In the Netherlands, the species grows on twigs and small branches of deciduous trees such as Sambucus (elder), poplar, and ash, and it occurs in the epiphytic lichen community known as the Lecanoretum sambuci. It was long known there only from collections made before 1910 and was treated as extinct in 20th-century and early 21st-century checklists, but it was later reported again from Amersfoort (Utrecht), growing on a relatively young lime (Tilia) planted in 1990; the author suggested it may have arrived with nursery stock. It has been recorded again since 2006 and is now known from more than 70 mapped grid squares ("atlas blocks") in the Netherlands. In a Dutch survey of 51 fallen poplar branches selected for the presence of Athallia pyracea, A. cerinella was recorded from most samples (94%), often alongside Xanthoria parietina and Lecania cyrtella.
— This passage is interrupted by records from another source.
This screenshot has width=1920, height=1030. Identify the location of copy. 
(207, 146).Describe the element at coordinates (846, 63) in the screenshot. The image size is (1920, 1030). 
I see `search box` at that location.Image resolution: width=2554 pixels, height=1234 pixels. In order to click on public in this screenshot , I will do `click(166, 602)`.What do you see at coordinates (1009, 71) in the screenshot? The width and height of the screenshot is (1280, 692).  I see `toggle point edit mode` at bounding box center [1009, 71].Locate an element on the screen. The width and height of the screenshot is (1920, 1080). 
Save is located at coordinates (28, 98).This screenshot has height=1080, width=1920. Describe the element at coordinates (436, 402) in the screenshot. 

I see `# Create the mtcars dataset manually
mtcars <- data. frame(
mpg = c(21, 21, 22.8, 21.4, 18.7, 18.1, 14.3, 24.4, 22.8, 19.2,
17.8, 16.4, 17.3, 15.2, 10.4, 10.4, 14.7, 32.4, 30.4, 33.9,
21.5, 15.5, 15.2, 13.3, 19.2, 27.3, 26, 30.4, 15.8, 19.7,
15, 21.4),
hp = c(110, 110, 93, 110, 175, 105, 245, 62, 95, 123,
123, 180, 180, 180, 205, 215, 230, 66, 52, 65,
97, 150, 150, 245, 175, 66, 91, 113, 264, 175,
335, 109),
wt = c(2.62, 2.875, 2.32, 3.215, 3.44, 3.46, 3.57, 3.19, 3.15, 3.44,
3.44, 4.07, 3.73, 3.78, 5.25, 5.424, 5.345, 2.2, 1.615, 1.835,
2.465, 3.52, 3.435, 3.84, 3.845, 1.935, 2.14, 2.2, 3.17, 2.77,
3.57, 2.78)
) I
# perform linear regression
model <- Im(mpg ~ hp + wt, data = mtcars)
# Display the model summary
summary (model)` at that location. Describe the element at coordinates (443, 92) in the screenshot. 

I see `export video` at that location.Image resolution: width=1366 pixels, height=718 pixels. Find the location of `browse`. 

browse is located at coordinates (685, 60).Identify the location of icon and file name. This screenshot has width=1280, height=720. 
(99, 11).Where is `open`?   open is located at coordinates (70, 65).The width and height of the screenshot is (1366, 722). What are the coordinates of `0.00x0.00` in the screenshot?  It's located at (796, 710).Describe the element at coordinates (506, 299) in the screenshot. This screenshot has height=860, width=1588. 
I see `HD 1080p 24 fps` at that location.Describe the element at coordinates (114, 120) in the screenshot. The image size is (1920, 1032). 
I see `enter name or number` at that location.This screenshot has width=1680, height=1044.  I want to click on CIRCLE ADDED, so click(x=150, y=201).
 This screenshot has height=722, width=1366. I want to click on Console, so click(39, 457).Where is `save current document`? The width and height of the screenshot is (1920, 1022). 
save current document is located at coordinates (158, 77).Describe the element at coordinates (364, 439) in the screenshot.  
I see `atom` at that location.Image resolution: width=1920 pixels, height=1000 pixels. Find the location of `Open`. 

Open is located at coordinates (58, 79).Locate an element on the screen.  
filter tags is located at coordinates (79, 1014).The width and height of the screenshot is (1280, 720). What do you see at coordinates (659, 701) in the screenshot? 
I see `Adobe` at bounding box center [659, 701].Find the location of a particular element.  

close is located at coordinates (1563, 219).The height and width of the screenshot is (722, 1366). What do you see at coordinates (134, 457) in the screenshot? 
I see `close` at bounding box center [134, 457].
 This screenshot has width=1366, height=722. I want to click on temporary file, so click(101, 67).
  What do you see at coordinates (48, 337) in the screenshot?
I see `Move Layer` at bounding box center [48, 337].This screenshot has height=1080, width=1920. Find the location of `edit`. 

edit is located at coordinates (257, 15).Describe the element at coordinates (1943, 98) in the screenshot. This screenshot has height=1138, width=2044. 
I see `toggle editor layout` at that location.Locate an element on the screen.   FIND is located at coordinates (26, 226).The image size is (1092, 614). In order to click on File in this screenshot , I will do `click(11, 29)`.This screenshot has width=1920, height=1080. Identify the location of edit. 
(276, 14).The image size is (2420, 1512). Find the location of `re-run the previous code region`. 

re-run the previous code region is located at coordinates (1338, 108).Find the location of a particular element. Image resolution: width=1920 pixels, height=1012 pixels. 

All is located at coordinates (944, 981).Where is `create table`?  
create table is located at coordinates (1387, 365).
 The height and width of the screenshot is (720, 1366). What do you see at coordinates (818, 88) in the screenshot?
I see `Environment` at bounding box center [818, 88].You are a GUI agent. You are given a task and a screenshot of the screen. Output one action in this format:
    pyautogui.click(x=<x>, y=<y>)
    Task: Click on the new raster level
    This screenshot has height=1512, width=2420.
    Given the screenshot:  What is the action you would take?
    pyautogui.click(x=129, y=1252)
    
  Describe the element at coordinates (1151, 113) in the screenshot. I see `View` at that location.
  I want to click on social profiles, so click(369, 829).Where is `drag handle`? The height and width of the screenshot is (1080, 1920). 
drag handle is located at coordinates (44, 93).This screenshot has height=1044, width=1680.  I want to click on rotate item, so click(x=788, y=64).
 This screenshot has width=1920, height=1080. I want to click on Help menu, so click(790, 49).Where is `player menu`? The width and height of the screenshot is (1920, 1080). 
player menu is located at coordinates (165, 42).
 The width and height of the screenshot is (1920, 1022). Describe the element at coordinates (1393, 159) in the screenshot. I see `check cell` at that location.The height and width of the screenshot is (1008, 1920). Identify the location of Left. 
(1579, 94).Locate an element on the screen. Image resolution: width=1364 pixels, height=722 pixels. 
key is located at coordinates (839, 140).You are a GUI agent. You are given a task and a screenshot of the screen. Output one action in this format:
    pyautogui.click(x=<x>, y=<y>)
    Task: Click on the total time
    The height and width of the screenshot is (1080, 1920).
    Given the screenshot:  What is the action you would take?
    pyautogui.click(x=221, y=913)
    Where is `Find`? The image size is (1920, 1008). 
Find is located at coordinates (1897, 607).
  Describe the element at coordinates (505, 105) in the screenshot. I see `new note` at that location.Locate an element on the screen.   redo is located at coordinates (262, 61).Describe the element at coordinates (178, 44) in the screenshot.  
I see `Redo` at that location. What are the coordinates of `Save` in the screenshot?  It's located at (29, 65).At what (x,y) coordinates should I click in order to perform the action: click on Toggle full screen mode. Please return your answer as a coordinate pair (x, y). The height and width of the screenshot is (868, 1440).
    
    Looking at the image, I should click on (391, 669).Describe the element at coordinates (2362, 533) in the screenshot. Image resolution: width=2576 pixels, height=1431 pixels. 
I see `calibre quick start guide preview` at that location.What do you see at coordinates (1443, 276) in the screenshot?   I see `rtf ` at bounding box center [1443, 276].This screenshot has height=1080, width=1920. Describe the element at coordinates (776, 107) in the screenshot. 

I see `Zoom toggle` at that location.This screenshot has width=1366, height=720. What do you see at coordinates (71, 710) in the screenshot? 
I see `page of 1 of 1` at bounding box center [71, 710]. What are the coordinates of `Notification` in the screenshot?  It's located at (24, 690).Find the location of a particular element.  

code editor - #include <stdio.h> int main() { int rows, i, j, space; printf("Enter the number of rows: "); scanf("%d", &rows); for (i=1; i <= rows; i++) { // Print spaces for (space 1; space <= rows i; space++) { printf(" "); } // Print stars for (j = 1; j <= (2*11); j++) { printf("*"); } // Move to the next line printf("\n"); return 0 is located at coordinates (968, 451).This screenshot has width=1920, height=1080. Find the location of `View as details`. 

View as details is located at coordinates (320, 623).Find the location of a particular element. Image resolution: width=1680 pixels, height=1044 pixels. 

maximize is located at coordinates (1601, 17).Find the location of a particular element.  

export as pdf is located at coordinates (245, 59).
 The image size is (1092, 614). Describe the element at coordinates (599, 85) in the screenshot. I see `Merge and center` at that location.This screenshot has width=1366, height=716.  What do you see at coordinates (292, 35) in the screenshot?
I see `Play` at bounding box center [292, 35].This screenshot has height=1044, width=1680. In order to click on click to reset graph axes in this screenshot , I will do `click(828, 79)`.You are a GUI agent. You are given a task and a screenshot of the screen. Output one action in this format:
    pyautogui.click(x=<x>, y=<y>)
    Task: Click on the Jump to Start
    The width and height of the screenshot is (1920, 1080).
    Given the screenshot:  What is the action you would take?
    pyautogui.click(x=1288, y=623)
In Germany, the species has been recorded from north-east Hesse, where it was found during lichen surveys in autumn 2024 at several localities between about 290–435 m elevation. Athallia cerinella is widespread in the Alps, where it is common on Sambucus and Juglans. Although it usually grows on bark, DNA-based surveys in central Germany have also detected A. cerinella on leaves of Quercus robur; such foliage records may reflect inconspicuous stages (for example mycelium or spores) rather than well-developed thalli.

Lichenicolous (lichen-dwelling) fungi reported growing on Athallia cerinella include Lichenodiplis lecanorae and Marchandiomyces corallinus.